2. Create a settings.py file and save it to wherever main.py lives: Currently, my settings file is included in the gitignore file so that I can hide things like my cookie-secret and the Google OAuth 2.0 Client ID credentials. The settings file is just a file with the necessary import commands and a dictionary of settings. It should look something like this:

import os

settings = {
    "cookie_secret": "generate_own_random_value", # For secure cookies
    "login_url": "/login",  # For the @tornado.web.authenticated decorator
    "google_oauth": {"key": "[Client ID]", "secret": "[Client secret]"}, # Google developer console credential
    "redirect_uri": "http://localhost:8888/login/google",  # Should match what you have in Google developer console
    "xsrf_cookies": True,  # To prevent cross-site request forgery
    "template_path": os.path.join(os.path.dirname(__file__), "templates"),  # Contains html files
    "static_path": os.path.join(os.path.dirname(__file__), "static")  # Contains static files, such as .css or .js. Not
                                                                    # necessary for this project. For more information
                                                                    # on templates and static files, see tornado docs.
}

3. Database (optional): if you are planning to connect this to a database, do so via the

engine = create_engine('sqlite:///:memory:', echo=True)

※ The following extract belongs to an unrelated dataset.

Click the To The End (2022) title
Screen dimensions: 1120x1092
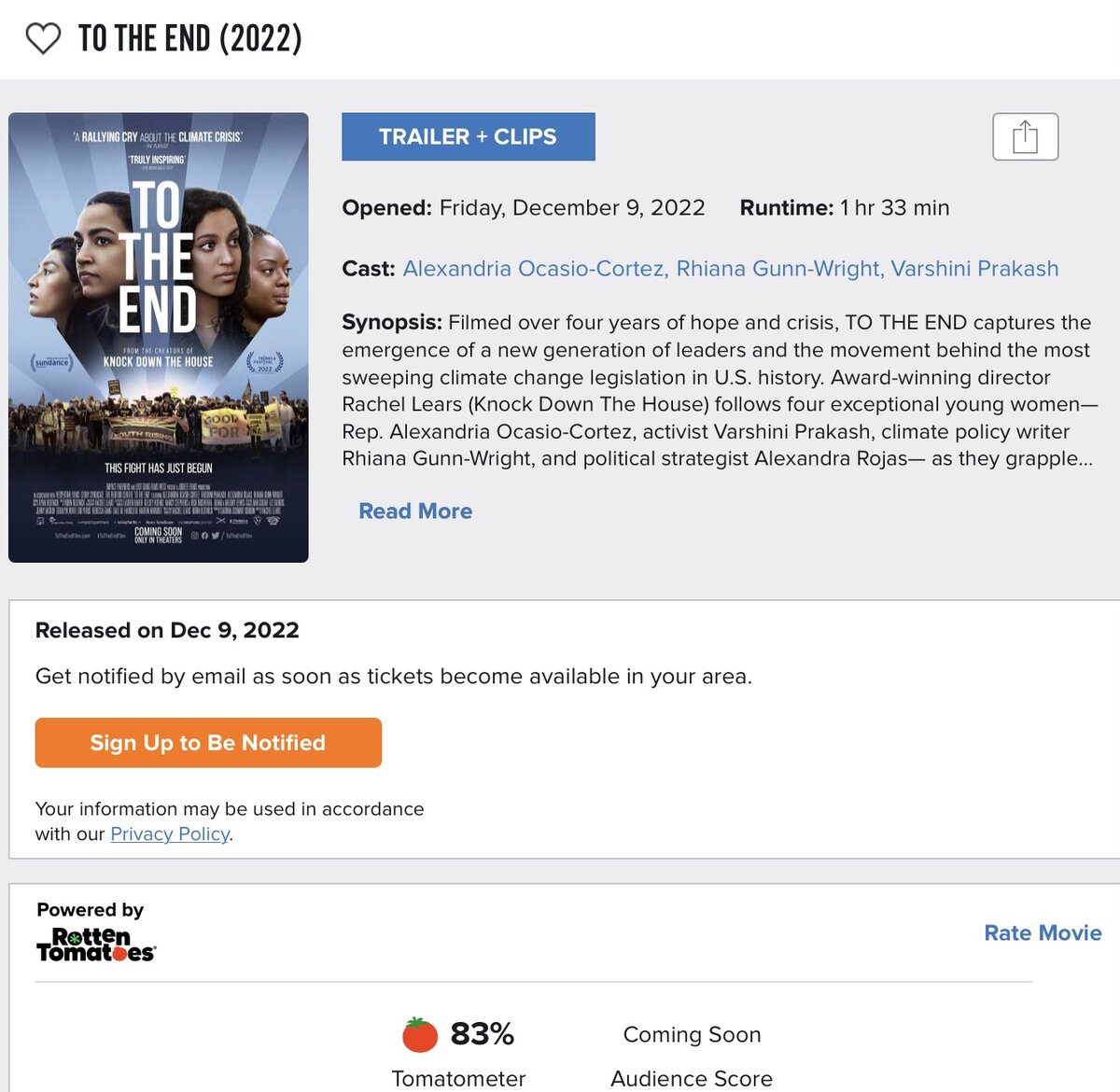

line in main.py. Otherwise, it is currently setup to save the database in your local memory and will delete itself when you stop running the server.

Deployment:

Once everything is setup, you can deploy your application. On windows, you can do this by opening your command prompt, navigating to the directory that contains main.py using the cd command, and executing python main.py. Once the server has been activated, navigate to localhost:8888 using your web browser and you should see the login page.

Side Note:

It is important to note that this is an http server, not an https server. It would be a good idea to use https since you are using sensitive google account information. All this requires is for you to add in your SSL certificate option as demonstrated here.